Pittsburgh’s air pollution was once so bad that the manufacturing metropolis was labeled “hell with the lid off.” Los Angeles was nicknamed “Smell-A” in the days of its worst smog. The U.S. has made tremendous progress cleaning up our air over the past 50 years—a feat even more remarkable because we simultaneously experienced dramatic economic and population growth.
How did we do it? Smart, targeted regulation. Although some pollution hotspots remain, our effective laws and rules mean the nation enjoys better air quality than most of the developed world. This is an American success story!
Sadly, we cannot declare victory, because citizens’ health remains imperiled by what we breathe but cannot see—and the government is dropping the regulatory ball.
A pollutant of special concern is fine particulate matter 2.5 micrometers or less in diameter, known as PM2.5.These microscopic particles come in complex mixtures of different sizes, shapes and chemical composition. They are emitted by manmade sources—think of the black cloud behind an old diesel bus as it pulls away from a stop—but also form less noticeably when chemicals combine in the atmosphere.
Fine particulate matter penetrates deeply into the lungs, causing respiratory and cardiovascular disease; of the several million premature deaths attributed to air pollution globally each year, PM2.5 is responsible for the vast majority. In the U.S., roughly 100,000 people a year are thought to die early from exposure to fine-particle pollution. In addition to the health impacts, the particles also affect climate and visibility.
The Environmental Protection Agency’s current primary standard for PM2.5 is an annual average of 12 micrograms per cubic meter of air. Past regulations have dramatically reduced PM2.5 concentrations, but roughly 22 million people in the U.S. still live in areas that do not meet this standard.
Under the Clean Air Act, pollution standards must not be based on an economic cost-benefit analysis but rather on protecting human health, with an adequate margin of safety for sensitive populations such as children and the elderly. This makes sense—everyone has to breathe. The EPA is also required to review the standards every five years to ensure they accurately reflect the latest scientific knowledge.
We are in the midst of such a review right now, and the Trump administration is rushing to complete the assessment of particulate-matter standards by late 2020, before the end of the current presidential term. Unfortunately, in October 2018 the administration fired the panel of experts who were going to provide scientific input on fine particulate matter. They recently appeared to change course, however, publishing, in the Federal Register, a call for consultants to support the review.
There is emerging evidence of significant public health impacts of fine-particle pollution at levels below 12 micrograms per cubic meter, including a paper I co-authored in July and another recent study led by scientists at Imperial College London. These studies used two very large, nationally representative data sets to examine U.S. mortality related to fine particulate matter. They linked air pollution estimates with health records for millions of Americans. And they analyzed publicly accessible data so that the results can be tested and replicated by other scientists, addressing concerns raised by legislators about “secret” science justifying environmental regulations.
The studies estimated that more than 30,000 premature deaths could be avoided by tightening the standard—with greater impacts, on average, in counties that have lower incomes and higher poverty rates. The Clean Air Act therefore mandates setting a more stringent limit, not weakening regulations as the Trump administration is likely hurrying to do.

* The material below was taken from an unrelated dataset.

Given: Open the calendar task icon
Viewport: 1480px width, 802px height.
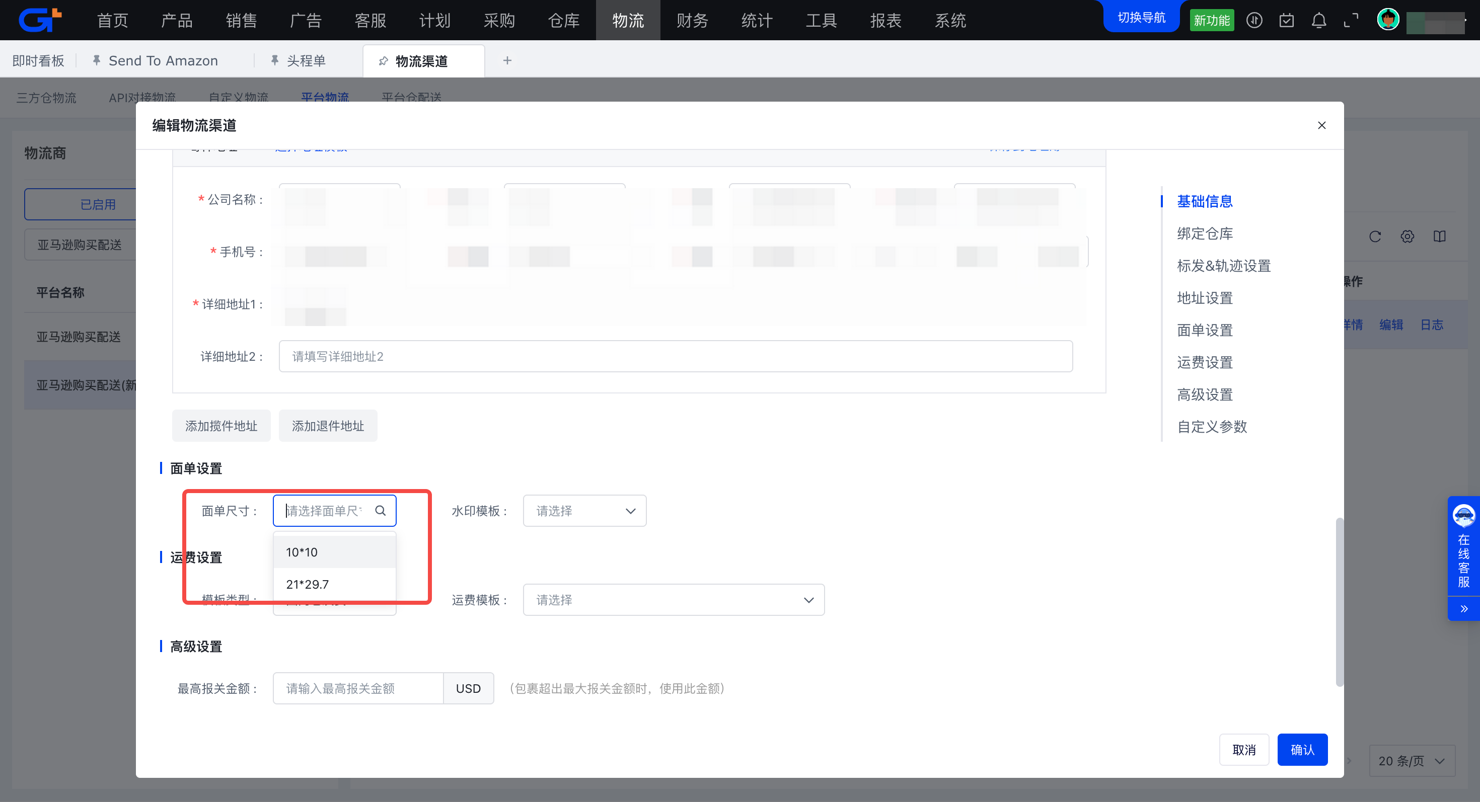Looking at the screenshot, I should [1286, 21].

Critics often emphasize that the health effects of fine particulate matter are uncertain. But there is always uncertainty. For example, epidemiological studies of air pollution such as the recently published ones can never truly determine cause and effect. Because of the uncertainty, the EPA rightly uses a weight-of-evidence approach to establish standards. This approach has been litigated in the Supreme Court, and the EPA has won. Many air pollution experts are concerned that the agency may be turning away from weight-of-evidence analysis for the latest review.
Although the vast majority of studies link fine-particle pollution to premature mortality, there are a few that do not. That is the nature of science. Would the merchants of doubt move their families to a neighborhood downwind of large industrial facility or immediately adjacent to a highway with high pollution levels? A similar question was posed years ago to tobacco company CEOs who claimed the link between smoking and lung cancer was uncertain: Would they allow their children to smoke? We’ve been down this path before.
Another frequent argument against tightening air pollution regulations is about costs and jobs. The costs are real, but someone is getting paid to build, install and operate the equipment that controls emissions. And there are equally real costs associated with the health impacts of pollution. These costs are ubiquitous and involuntary—everyone has to breathe. Furthermore, the costs of achieving much better air quality since the 1970s have not prevented the U.S. economy from outpacing many countries with dirtier air and less regulation.
The health benefits of a stricter standard are also relevant to the climate debate. A substantial so-called co-benefit of many strategies to address climate change (such as the Clean Power Plan) is reduced traditional air pollutants. There has been a push to ignore this benefit when evaluating the cost-effectiveness of regulations, but it should be included.
We have made impressive improvements in air quality. Do we need to do more? According to the Clean Air Act, we do. It requires that standards aim to protect health, not minimize costs. We face ongoing environmental injustice and shortening of human lives in our most vulnerable communities. The right response is that we can—and will—do more.